• Problem to solve: Once you find a line containing the word "computer" in the entries below, copy it.

• Stored data entries:
========================
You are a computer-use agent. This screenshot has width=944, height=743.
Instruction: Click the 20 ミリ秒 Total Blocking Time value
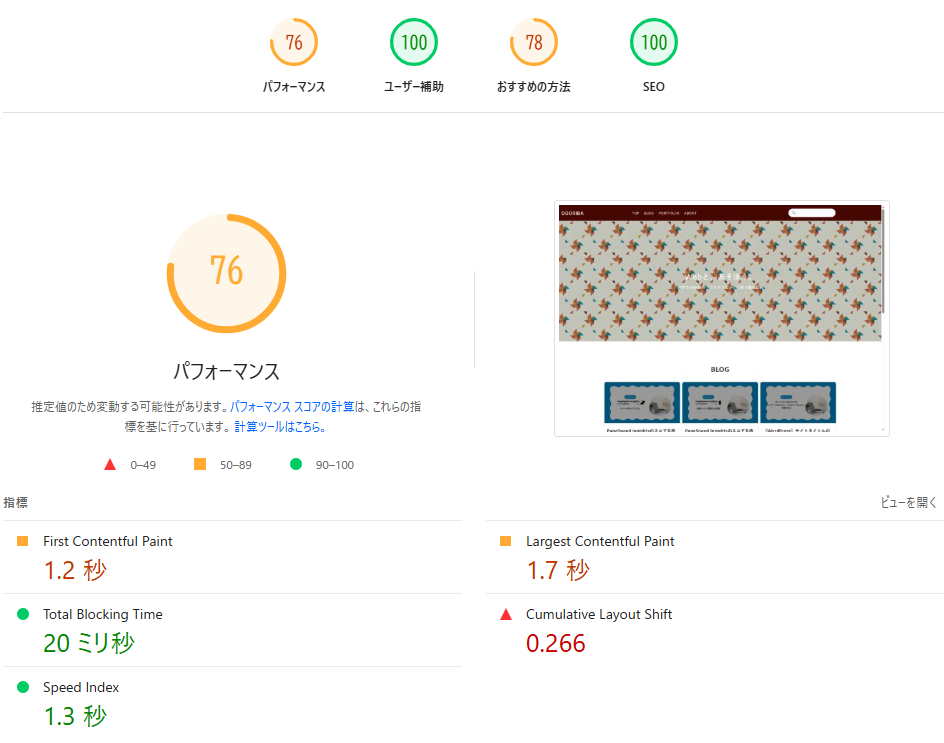coord(88,643)
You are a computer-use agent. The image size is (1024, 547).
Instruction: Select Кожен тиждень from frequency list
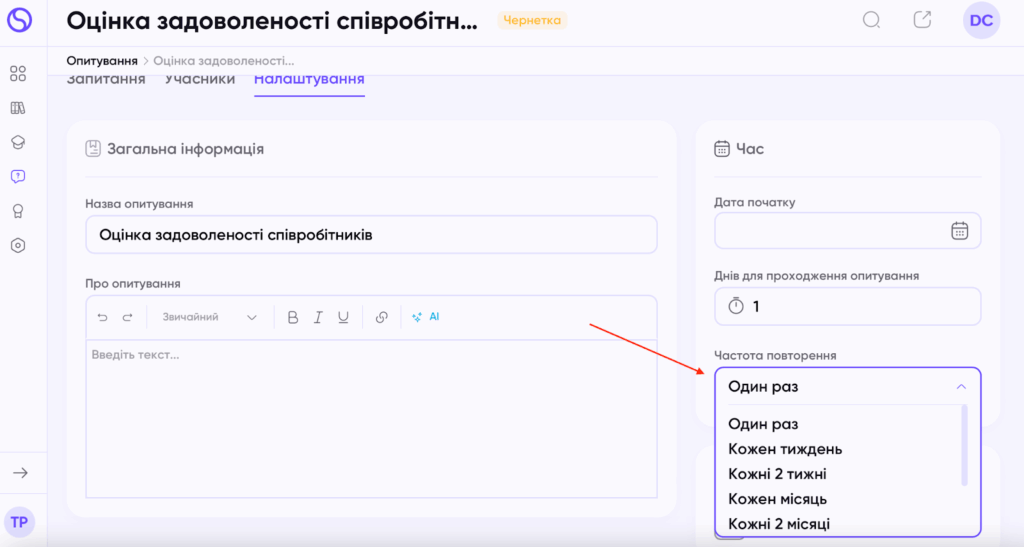tap(785, 449)
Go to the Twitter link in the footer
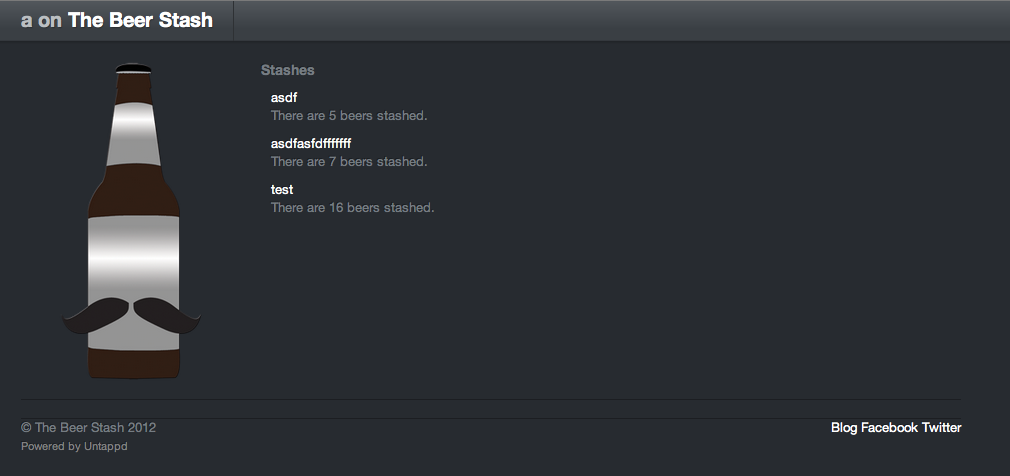 tap(941, 428)
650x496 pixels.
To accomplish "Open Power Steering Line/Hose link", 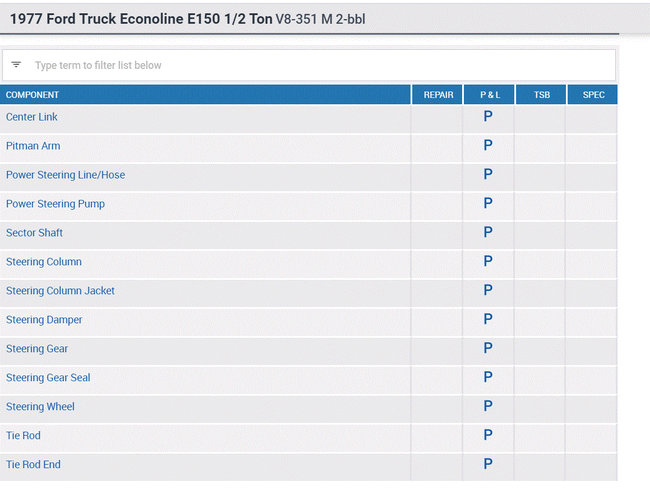I will (65, 175).
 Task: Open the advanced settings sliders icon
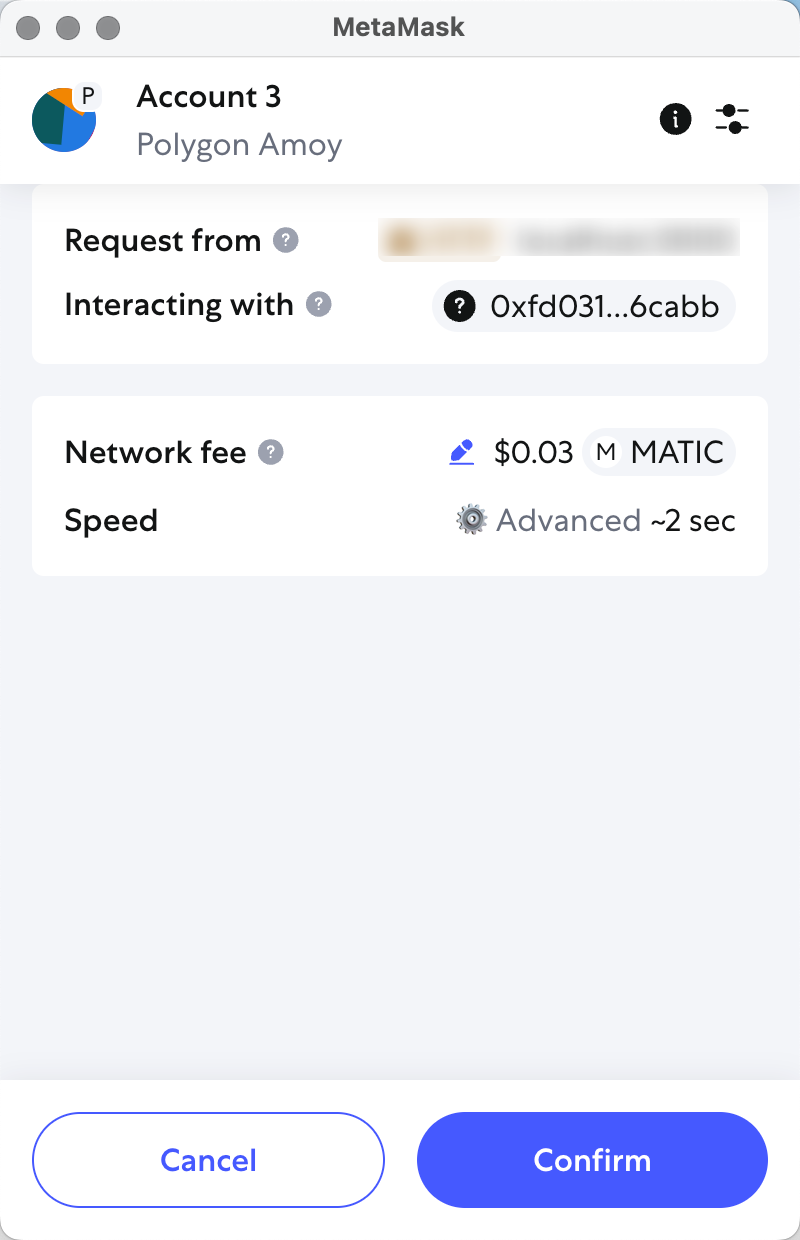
========================
• Answer to this exercise:
You are a computer-use agent. This screenshot has width=944, height=743.
You are a computer-use agent. The image size is (1024, 547).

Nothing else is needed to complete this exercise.